* PROVIDED TEXT *
Tiered Storage Partition Copy

In my last tiered storage sliding window post, I shared a sliding window script that also moves an older partition to a different filegroup as part of a tiered storage strategy. This approach allows one to keep actively used partitions on the fastest storage available while keeping older less frequently used data on less expensive storage. That version of the script moves data efficiently using a staging table and CREATE INDEX…DROP EXISTING but the downside is the data being moved is unavailable for querying from the time the partition is switched out of the main table until it is switched back in. Consequently, the maintenance needs to be scheduled during a window where data in the partition being moved isn’t needed.

This follow-up article shows an alternative copy technique instead. Data in the partition being moved is left in the main table until the after the copy completes. Once data are copied to the different filegroup, partition maintenance is performed to switch out the original partition and switch in the copied data, now on the older data filegroup. This allows data to remain online except during the final partition switches, which are fast meta-data operations. It is assumed that the data in the partition being moved is read-only during this process.

Copy Data to Slower Storage
Unfortunately, neither ALTER INDEX nor CREATE INDEX…DROP EXISTING provide the capability to repartition an individual partition of a table/index. ALTER INDEX allows one to target a specific partition during a REORGANIZE or REBUILD but not change the filegroup or partition scheme in the process. CREATE INDEX…DROP EXISTING allows a filegroup or partition scheme specification but applies to the entire index; individual partitions cannot be specified. Consequently DML (INSERT…SELECT) instead of DDL must be used in order to keep data online during the copy process.

I’ll assume you’ve already slid the window by purging expired data and preparing for new data as detailed in my last article with the only task remaining to move an older partition to a slower storage filegroup. The following steps will keep the data being moved online during the potentially long copy process. The offline operations performed in steps 3-6 are metadata operations that will complete quickly, once an exclusive table lock (to avoid deadlocks) can be granted. Note that all partition functions and schemes are identical and the staging table is empty before these steps are performed.

* WRITTEN EXERCISE A *
In the tiered storage partition copy text, which numbered steps are described as offline operations?

* RECORDS *
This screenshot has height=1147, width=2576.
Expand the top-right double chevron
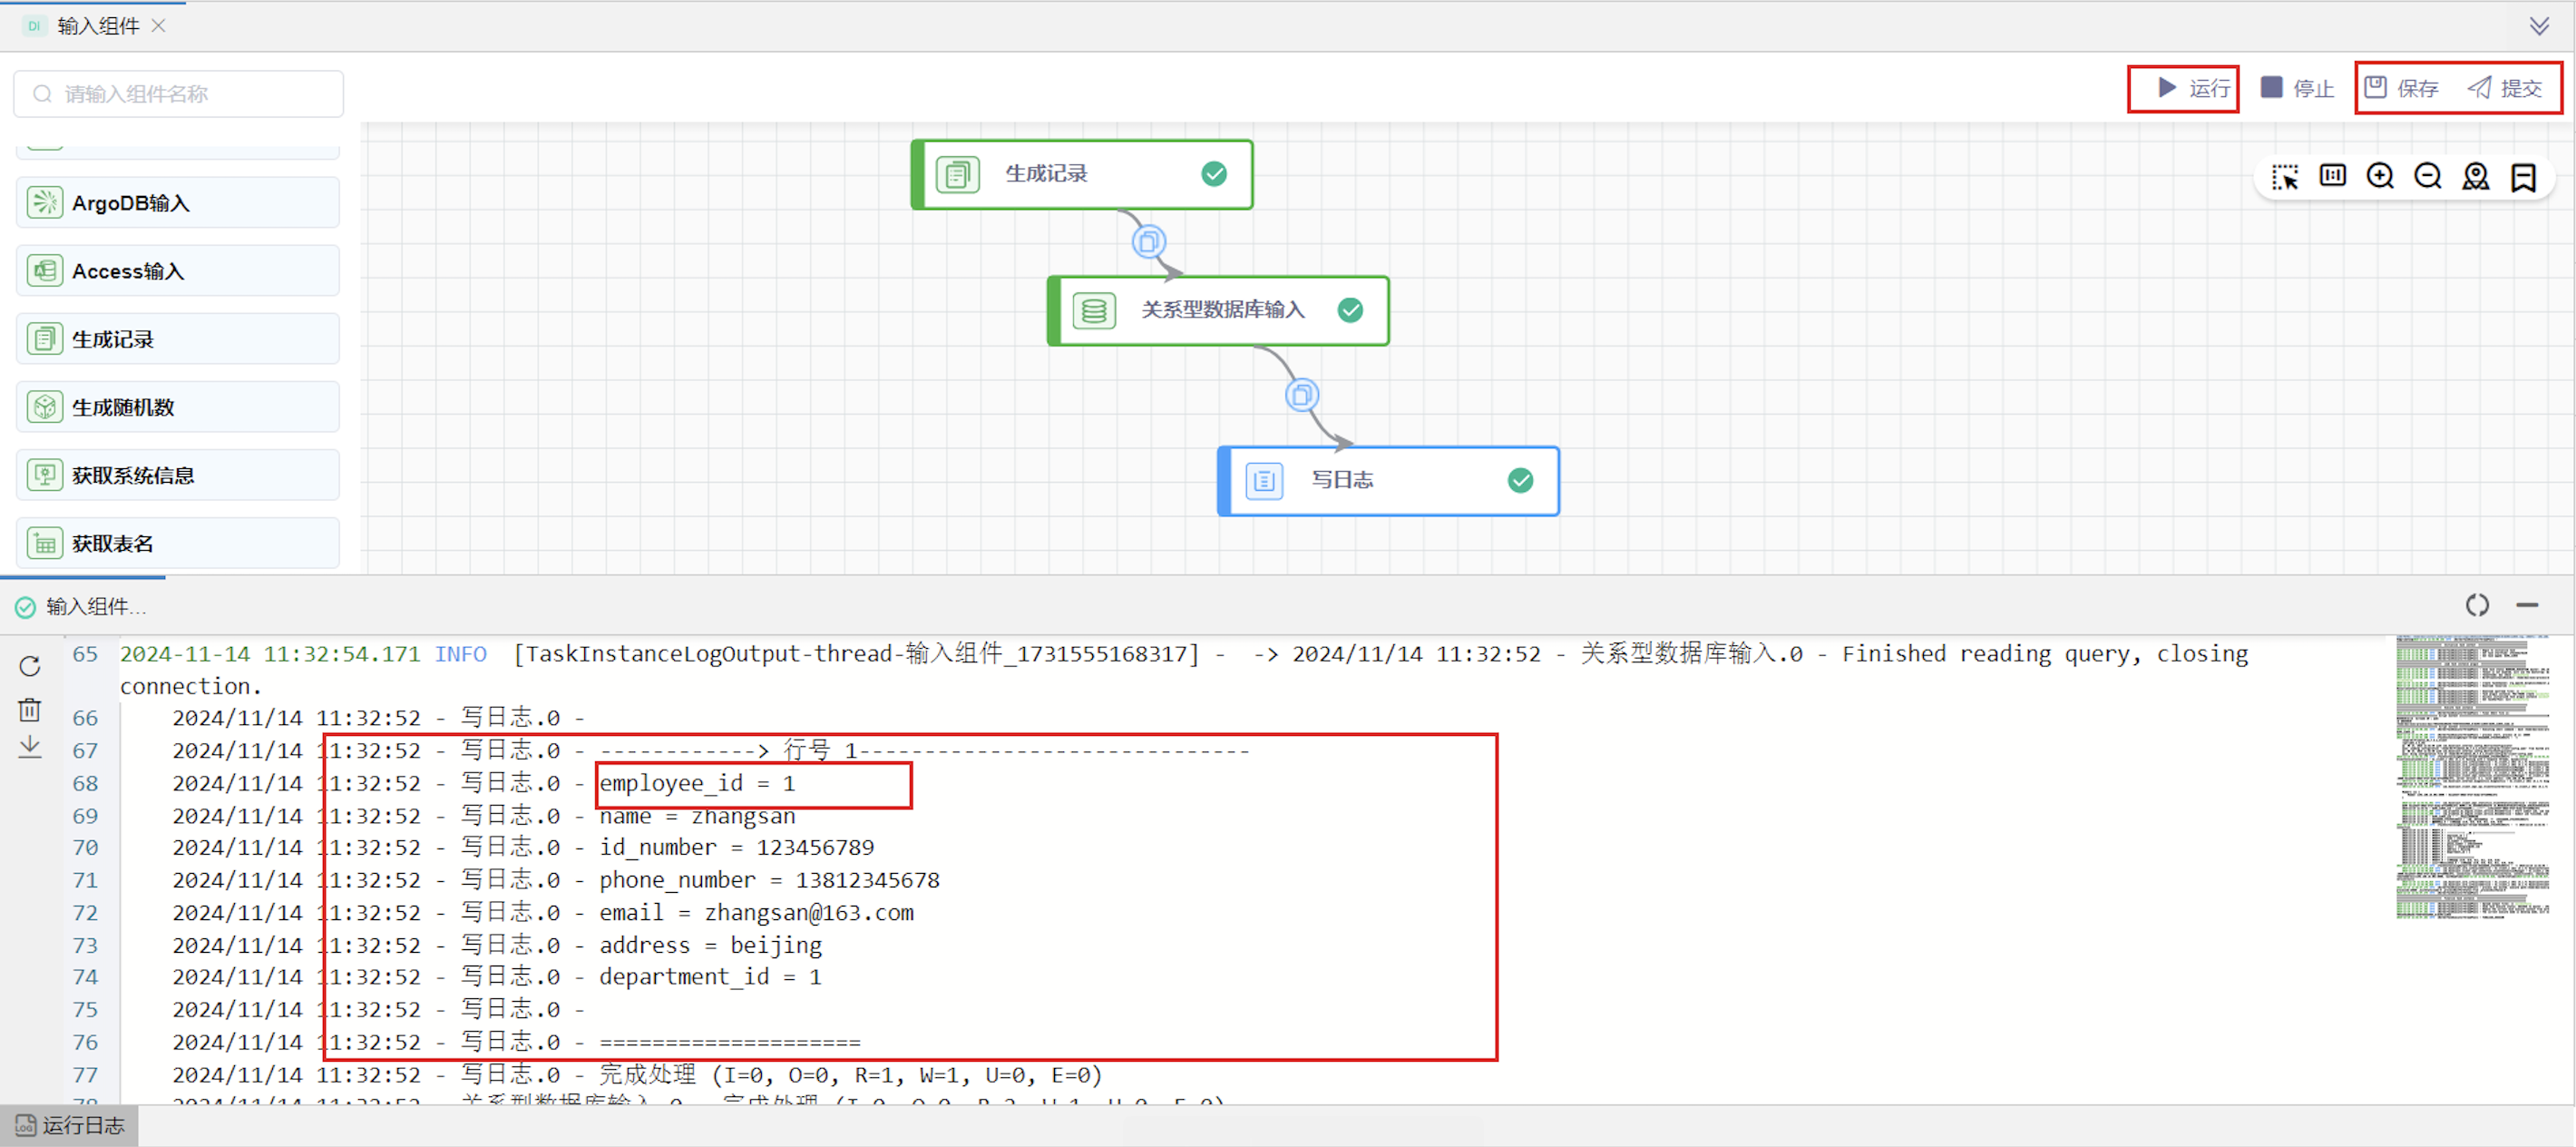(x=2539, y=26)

* * *

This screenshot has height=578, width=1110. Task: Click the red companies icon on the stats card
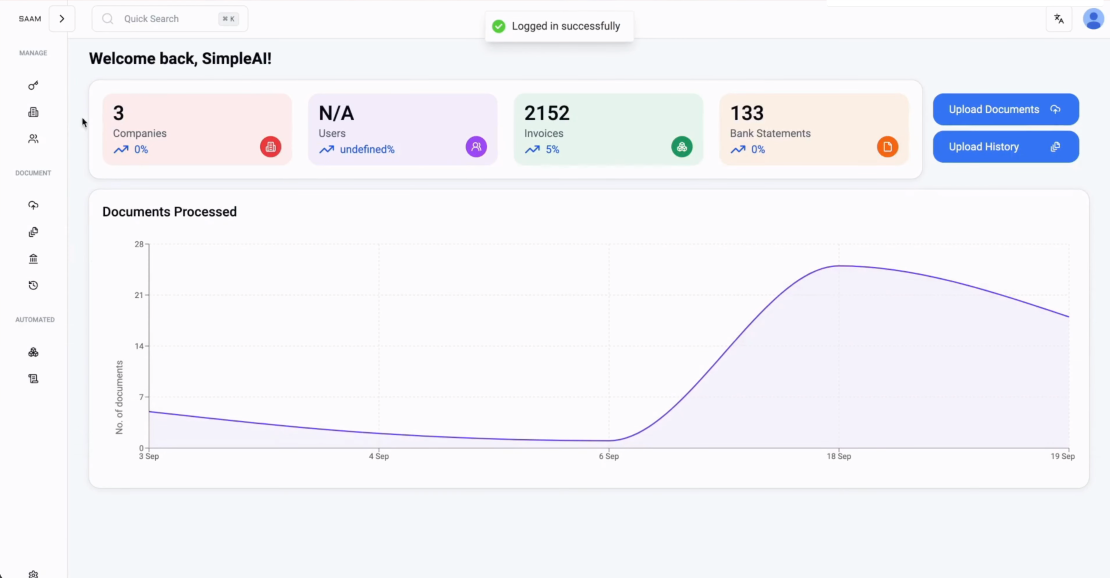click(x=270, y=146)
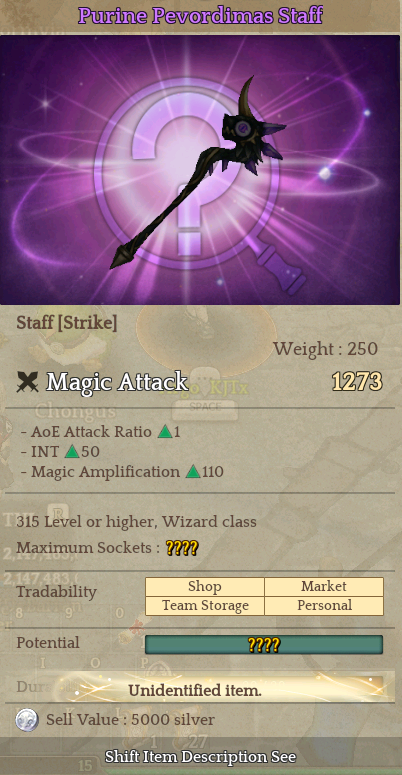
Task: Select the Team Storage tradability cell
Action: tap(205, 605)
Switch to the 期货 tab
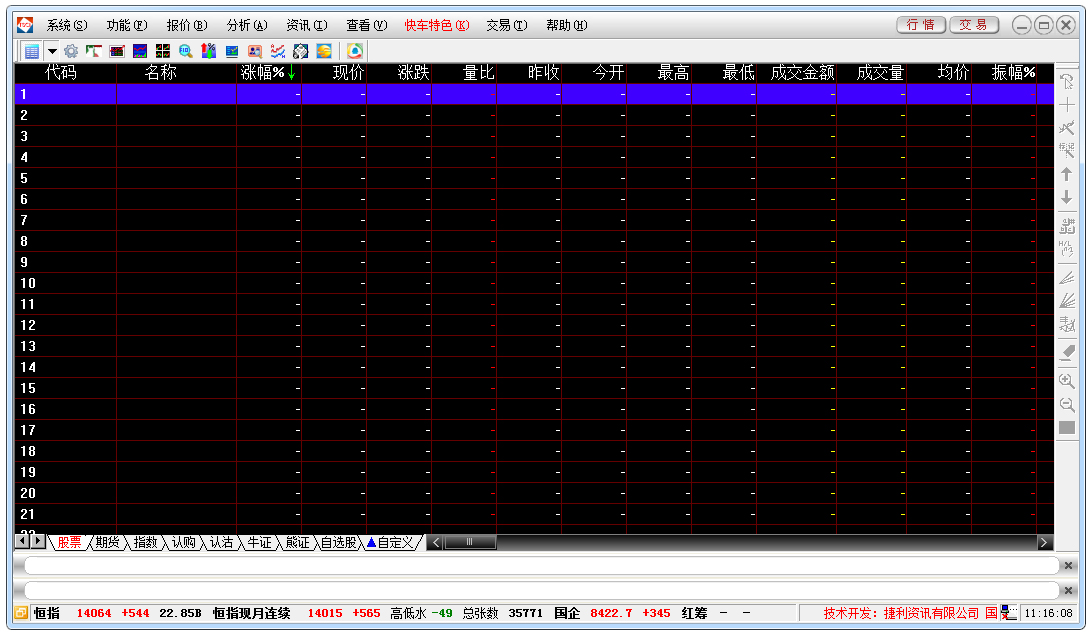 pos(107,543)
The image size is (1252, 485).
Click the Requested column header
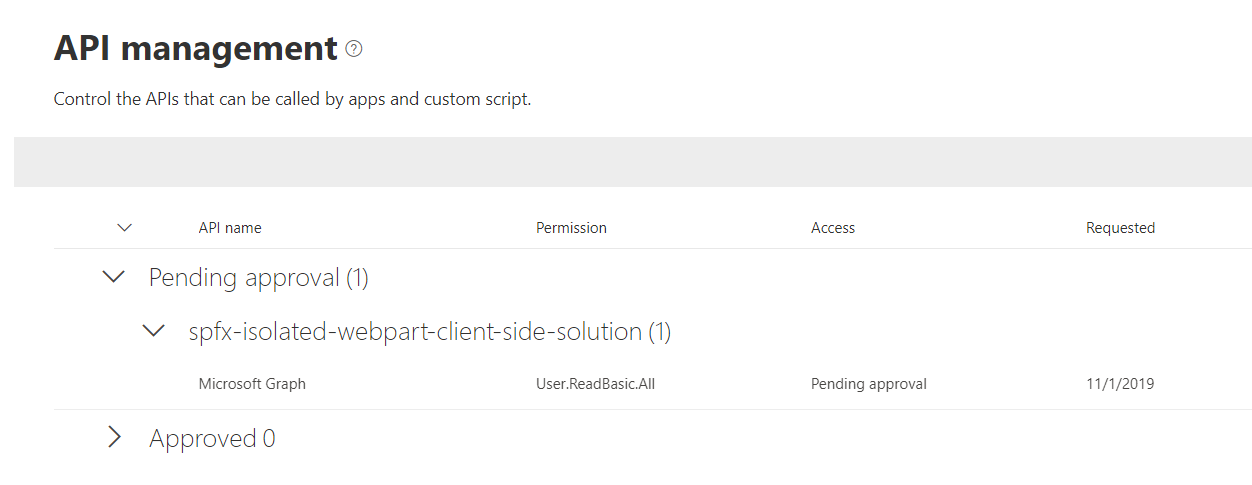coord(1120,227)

* WRITTEN EXERCISE B *
Edit the records from the line containing "Switch to the 期货 tab" down to the line containing "coord(1120,227)", changing "Requested" to "Pending" and keeping everything else the same. Return only those lines, without the pictures.

* FULL OUTPUT A *
Steps 3-6

* FULL OUTPUT B *
Switch to the 期货 tab
 pos(107,543)
The image size is (1252, 485).
Click the Pending column header
coord(1120,227)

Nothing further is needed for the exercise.